官术网_书友最值得收藏!

Spelling correction with Enchant

Replacing repeating characters is actually an extreme form of spelling correction. In this recipe, we will take on the less extreme case of correcting minor spelling issues using Enchant—a spelling correction API.

Getting ready

You will need to install Enchant and a dictionary for it to use. Enchant is an offshoot of the AbiWord open source word processor, and more information on it can be found at http://www.abisource.com/projects/enchant/.

For dictionaries, Aspell is a good open source spellchecker and dictionary that can be found at http://aspell.net/.

Finally, you will need the PyEnchant library, which can be found at the following link: http://pythonhosted.org/pyenchant/

You should be able to install it with the easy_install command that comes with Python setuptools, such as by typing sudo easy_install pyenchant on Linux or Unix. On a Mac machine, PyEnchant may be difficult to install. If you have difficulties, consult http://pythonhosted.org/pyenchant/download.html.

How to do it...

We will create a new class called SpellingReplacer in replacers.py, and this time, the replace() method will check Enchant to see whether the word is valid.

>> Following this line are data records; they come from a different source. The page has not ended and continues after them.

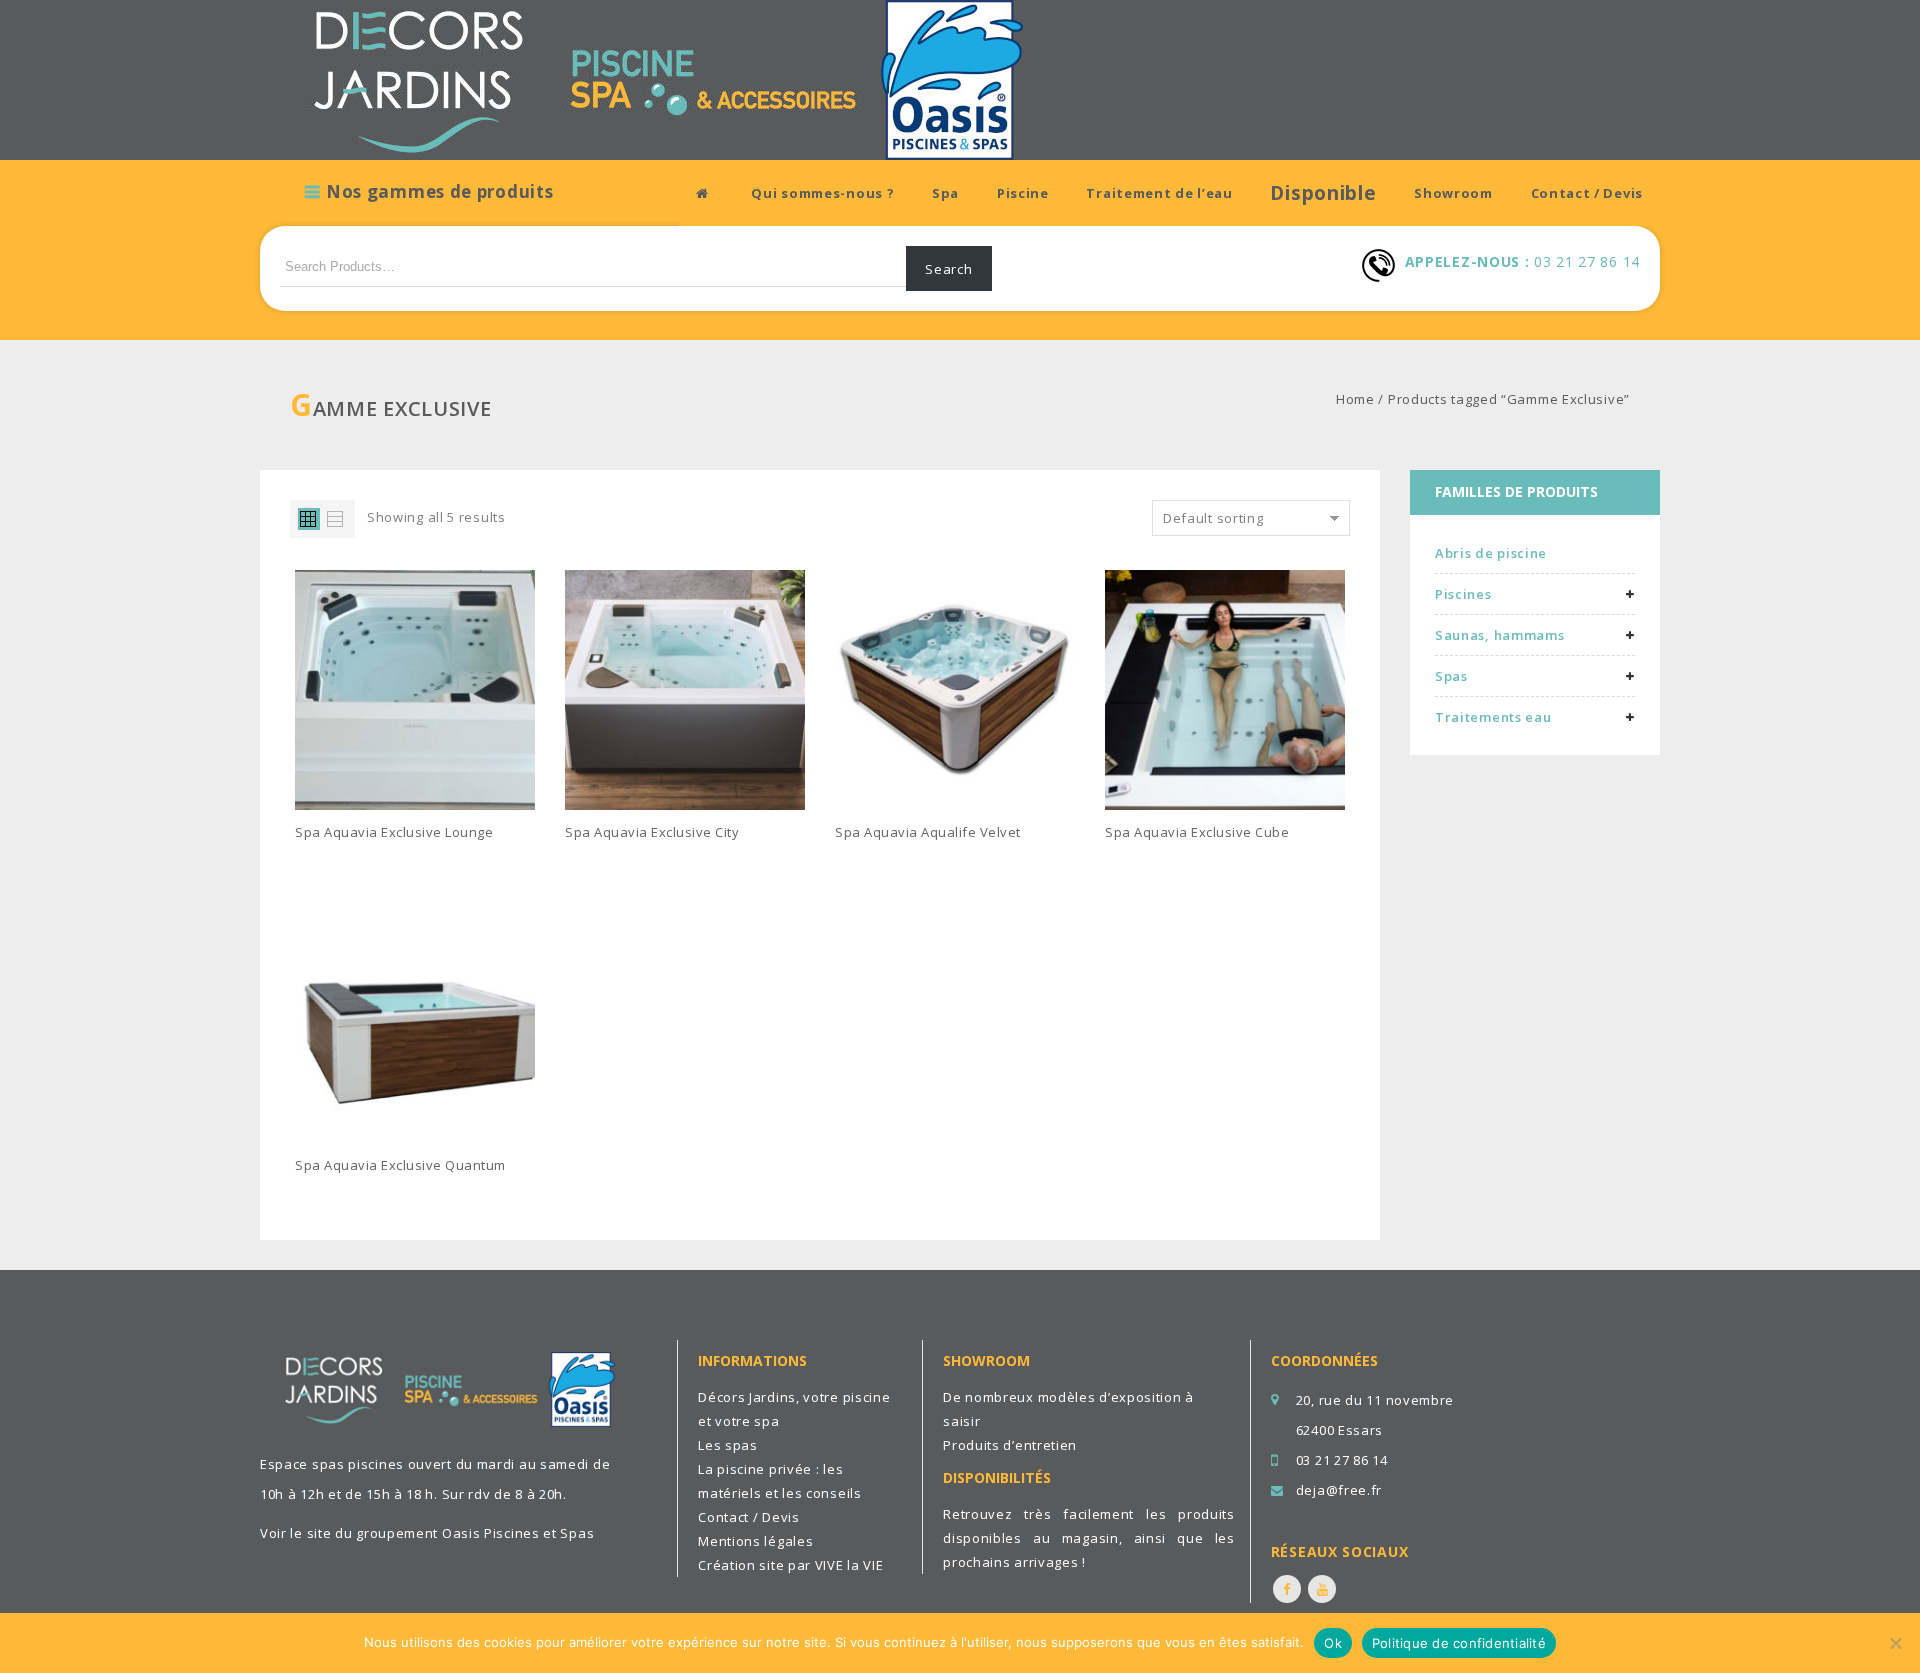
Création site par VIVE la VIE (790, 1565)
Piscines (1463, 594)
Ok (1333, 1643)
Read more (342, 862)
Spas (1451, 676)
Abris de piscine (1491, 553)
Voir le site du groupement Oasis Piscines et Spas (427, 1533)
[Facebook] (1287, 1589)
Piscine (1023, 193)
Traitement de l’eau (1159, 193)
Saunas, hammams (1500, 635)
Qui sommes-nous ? (822, 193)
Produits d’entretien (1010, 1445)
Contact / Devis (1587, 193)
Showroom (1453, 193)
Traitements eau (1493, 717)
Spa (945, 193)
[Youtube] (1322, 1589)
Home (1355, 399)
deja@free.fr (1339, 1490)
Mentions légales (755, 1541)
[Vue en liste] (336, 519)
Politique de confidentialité (1459, 1643)
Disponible (1323, 193)
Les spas (728, 1445)
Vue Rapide (529, 863)
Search (948, 269)
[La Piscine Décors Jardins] (650, 78)
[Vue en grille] (309, 519)
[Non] (1895, 1643)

If not, we will look up the suggested alternatives and return the best match using nltk.metrics.edit_distance():

import enchant
from nltk.metrics import edit_distance

class SpellingReplacer(object):
  def __init__(self, dict_name='en', max_dist=2):
    self.spell_dict = enchant.Dict(dict_name)
    self.max_dist = max_dist

  def replace(self, word):
    if self.spell_dict.check(word):
      return word
    suggestions = self.spell_dict.suggest(word)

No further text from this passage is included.